I can imagine it showing up in an instructional book or article about how to indicate to your web site visitors that a hyperlink is to an external site, or perhaps in a comment about the Unicode standard body rejecting it. Neither of those are any more contrived than play/pause buttons being in an instructional manual about a television remote that contains those symbols.


Why couldn’t the external link icon appear in technical documentation as it so often does?


Can you imagine it in paper documents or anywhere that is not hypertext?


Yes, I've seen it used as a way to steer the reader to open their browser for further information with URL written in plain text. Like hyper footnote


Yes, I would expect to see it in books about web design, for instance.


What's paper?


That didn't stop the Unicode Consortium from including a left-pointing magnifying glass in the standard. I use this on my blog for the search button.


I don't think that's inconsistent.

I've seen a right-pointing magnifying glass printed in a book, and a left-pointing one would be equivalent for Arabic or Hebrew. I'd expect to see it in a school science book, for example.


And as others have already mentioned, I've seen the external link printed in several manuals for various products I've bought.


Search Google Books for “external link icon” and you will find several web design books that describe and depict the icon.


And that's the real result of this, people will just settle on a collective commandeering of the closest symbol, making the decision irrelevant and retrospectively worse than pointless.

Annoy everyone enough, and we can redefine the nunicode codepoints as rationals and hand the denominator to another group.

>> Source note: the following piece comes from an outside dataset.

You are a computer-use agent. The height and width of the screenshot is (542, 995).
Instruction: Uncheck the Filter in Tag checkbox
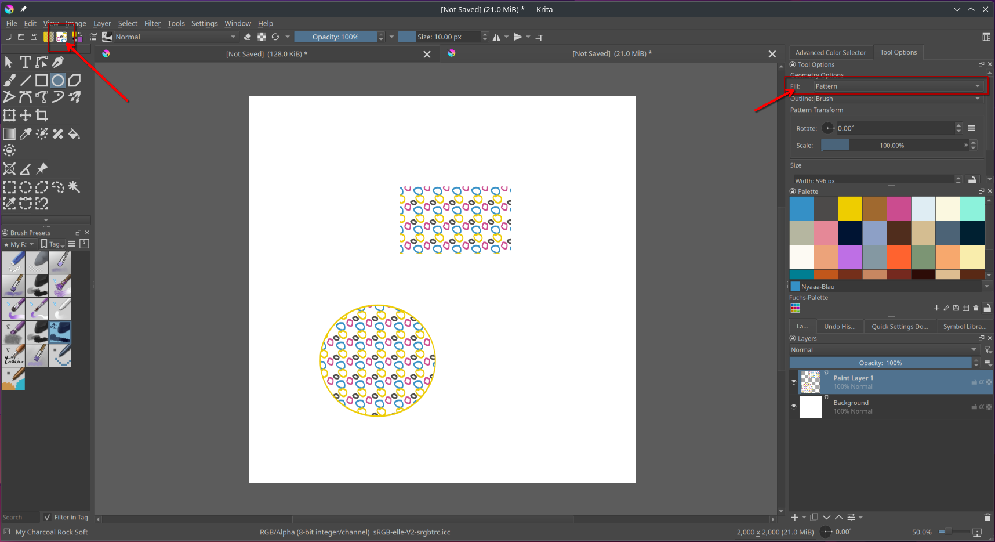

U+1F517 https://emojipedia.org/link/ might do this job

Anyway I think we can avoid target="_blank" most of the time, you can have a https://developer.mozilla.org/en-US/docs/Web/API/WindowEvent... event listener if something needs to be saved before the page location changes


I generally see that one used as "permalink/create share link to the current page".

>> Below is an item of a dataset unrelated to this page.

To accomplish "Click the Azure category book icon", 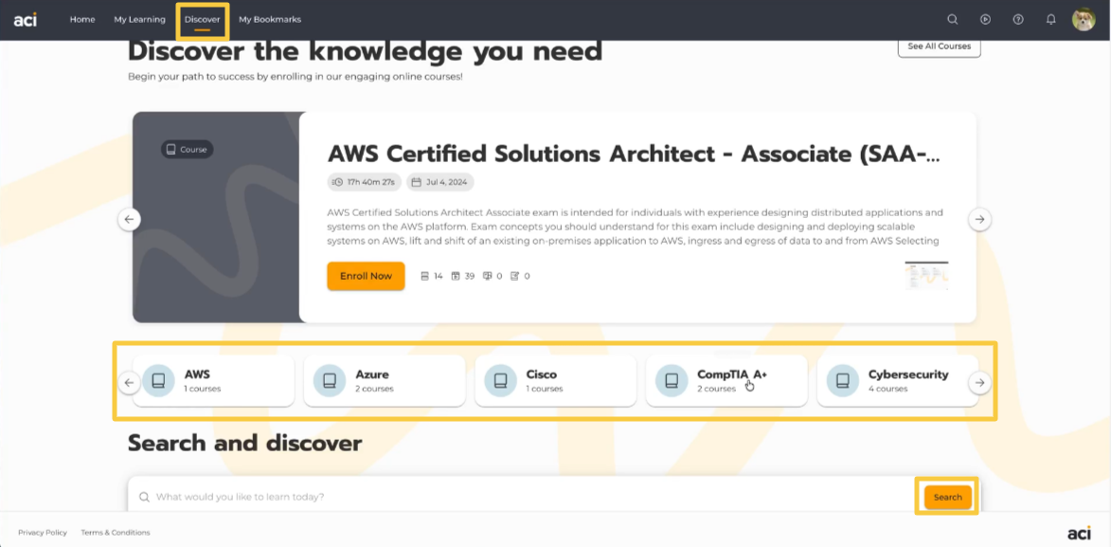I will tap(330, 381).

The closest I can think of is U+2b00 (north east white arrow) followed by U+20de (combining enclosing square).

I suspect HN will eat the character: ⬀⃞ although they sometimes pass through if there's enough other text in the comment.


Hacker News lets some emoji and Unicode through, but I’m not sure how it’s chosen. Here’s some I copied from Wikipedia’s page on emoji: ℹ ⌛🀄🈚


Weird, I've never seen any before this thread, I thought they were all stripped. Bug or feature, I wonder?


I’ll ask tomorrow if I can remember and get back to you.


could be because emoji are in the 'Miscellaneous Symbols and Pictographs' Unicode block, but the hourglass symbol is in 'Miscellaneous Technical', so it doesn't count as an emoji according to HN's filter


On my blog I use " U+27AB BACK-TILTED SHADOWED WHITE RIGHTWARDS ARROW"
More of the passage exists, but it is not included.